I am writing to ask for advice concerning my possibly dysfunctional family and a will. The question is: Should I turn over all the money my grandfather left me to my father? I am about 22.
Up until a few months before my GrandFather’s death at the end of 2011, he had intended all his estate to go to my Father . I’m not talking millions here, but a few hundred thousand, but even after taxes, it will be at least $150,000. He talked about leaving it to my Father and we all knew. My Father was the favorite child and his brother and sisters were mean to my GrandFather , so rightfully, my GrandFather left them out of the will. The problem arose when my Father came out as gay. I admit it shocked me, but I do not look down on my Father at all. It’s weird to me, but it does not change my love for him.
My GrandFather , on the other hand, was ballistic. He immediately cut my Father 100% out of the will, and instead left it all to me! I am the only grandchild, so it is not so unusual to think my GrandFather would leave me something, but it took the family by surprise because we only found out after my GrandFather had died. Although GrandFather never said why he switched the estate to me, the family all believes it was because he did not
approve of my Father being gay.
Now, my family (uncle, aunts, Mother, Father) all want me to turn over all the money to my Father . Their reasoning is that my GrandFather was a a**hole and was trying to be a bully after death, and the $ was supposed to my Father’s.
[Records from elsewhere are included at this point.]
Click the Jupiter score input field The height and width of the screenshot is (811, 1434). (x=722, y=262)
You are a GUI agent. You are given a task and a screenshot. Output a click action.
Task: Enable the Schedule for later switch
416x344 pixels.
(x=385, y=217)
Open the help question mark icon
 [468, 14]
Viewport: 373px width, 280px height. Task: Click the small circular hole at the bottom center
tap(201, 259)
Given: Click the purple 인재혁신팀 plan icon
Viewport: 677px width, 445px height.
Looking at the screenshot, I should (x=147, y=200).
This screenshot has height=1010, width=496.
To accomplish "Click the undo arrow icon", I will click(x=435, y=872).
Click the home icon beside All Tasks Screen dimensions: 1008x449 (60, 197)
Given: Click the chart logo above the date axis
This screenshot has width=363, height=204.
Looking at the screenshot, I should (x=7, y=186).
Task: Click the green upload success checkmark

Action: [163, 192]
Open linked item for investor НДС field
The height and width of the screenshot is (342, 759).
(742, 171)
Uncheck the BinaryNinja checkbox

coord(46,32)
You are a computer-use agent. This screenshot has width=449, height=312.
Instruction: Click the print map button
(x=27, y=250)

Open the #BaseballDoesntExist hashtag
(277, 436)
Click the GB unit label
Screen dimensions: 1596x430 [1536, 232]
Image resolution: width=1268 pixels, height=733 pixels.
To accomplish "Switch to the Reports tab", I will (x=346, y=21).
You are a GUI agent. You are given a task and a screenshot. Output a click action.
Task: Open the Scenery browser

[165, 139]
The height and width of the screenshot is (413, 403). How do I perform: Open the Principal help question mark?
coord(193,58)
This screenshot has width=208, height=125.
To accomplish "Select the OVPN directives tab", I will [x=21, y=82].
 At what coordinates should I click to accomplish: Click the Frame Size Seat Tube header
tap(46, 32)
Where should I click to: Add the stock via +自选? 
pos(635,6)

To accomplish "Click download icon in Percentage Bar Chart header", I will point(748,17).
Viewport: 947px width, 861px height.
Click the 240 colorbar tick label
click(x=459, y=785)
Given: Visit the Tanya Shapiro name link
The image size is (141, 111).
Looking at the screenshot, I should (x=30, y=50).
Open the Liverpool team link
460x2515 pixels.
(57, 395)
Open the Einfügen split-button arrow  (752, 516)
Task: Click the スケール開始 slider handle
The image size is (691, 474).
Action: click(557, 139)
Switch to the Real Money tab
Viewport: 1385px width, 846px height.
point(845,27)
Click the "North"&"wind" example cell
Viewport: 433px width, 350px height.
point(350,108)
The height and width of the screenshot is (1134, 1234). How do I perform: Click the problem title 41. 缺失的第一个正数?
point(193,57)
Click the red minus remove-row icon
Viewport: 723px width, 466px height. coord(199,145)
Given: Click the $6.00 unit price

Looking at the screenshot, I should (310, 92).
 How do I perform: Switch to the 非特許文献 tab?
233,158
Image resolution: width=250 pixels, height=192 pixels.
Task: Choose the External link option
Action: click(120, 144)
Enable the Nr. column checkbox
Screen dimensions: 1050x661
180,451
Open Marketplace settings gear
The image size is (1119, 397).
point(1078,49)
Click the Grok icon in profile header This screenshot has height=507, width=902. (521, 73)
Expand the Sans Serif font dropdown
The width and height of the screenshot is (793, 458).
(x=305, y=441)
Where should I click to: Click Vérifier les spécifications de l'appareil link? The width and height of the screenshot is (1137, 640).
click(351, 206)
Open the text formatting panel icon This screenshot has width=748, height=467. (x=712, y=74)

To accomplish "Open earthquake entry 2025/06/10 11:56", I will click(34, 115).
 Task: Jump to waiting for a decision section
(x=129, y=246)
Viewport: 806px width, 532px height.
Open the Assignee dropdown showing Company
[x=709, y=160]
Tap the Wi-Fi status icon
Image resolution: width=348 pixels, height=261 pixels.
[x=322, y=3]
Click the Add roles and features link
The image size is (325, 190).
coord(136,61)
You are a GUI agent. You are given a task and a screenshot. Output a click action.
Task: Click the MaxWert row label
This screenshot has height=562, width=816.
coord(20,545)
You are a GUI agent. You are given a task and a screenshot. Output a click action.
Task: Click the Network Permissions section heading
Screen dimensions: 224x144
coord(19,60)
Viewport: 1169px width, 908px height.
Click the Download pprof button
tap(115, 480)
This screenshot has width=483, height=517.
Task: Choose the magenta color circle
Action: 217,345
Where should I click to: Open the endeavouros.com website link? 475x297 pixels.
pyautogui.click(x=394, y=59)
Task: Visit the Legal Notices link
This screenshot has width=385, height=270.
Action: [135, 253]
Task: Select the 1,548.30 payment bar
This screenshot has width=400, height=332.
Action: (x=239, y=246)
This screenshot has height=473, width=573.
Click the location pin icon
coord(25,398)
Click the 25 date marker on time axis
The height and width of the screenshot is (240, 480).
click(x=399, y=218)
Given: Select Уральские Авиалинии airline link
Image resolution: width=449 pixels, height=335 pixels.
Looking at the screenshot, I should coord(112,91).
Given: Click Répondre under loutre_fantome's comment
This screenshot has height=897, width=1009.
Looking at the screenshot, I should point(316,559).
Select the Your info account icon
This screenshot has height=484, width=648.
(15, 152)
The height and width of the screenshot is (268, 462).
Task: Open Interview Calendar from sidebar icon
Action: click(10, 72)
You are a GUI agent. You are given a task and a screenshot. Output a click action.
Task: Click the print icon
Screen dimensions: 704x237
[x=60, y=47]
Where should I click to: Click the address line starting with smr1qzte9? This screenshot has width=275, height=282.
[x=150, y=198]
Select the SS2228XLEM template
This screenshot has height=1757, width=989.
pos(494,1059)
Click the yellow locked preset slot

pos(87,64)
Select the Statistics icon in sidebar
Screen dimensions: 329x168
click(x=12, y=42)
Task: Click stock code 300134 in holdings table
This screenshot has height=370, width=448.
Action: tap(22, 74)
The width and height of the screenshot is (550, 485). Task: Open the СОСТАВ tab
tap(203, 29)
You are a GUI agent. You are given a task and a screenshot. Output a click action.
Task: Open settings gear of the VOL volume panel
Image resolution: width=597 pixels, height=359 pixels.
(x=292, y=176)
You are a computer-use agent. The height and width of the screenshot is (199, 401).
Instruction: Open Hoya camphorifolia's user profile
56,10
On the other hand, shouldn’t I respect my GrandFather ’s wishes? If I had a lot of money and decided to cut ties with a family member and left it to someone else instead, I wouldn’t want everyone to go behind my back and basically undue my will. Who am I to say where his money should go when he is the best judge of that? I agree it was mean of my GrandFather to pretty much disown my Father , but isn’t that his right?
I was close with my GrandFather , being the only grand child, so I feel weird about going behind his back, even if he is dead. But I do love my Father and wouldn’t want him to disown me or something...that is the feel
I’ve gotten sense my GrandFather died and I didn’t immediately turn over the $.
I told them I wanted to think about it and my Father hasn’t spoken to me since January.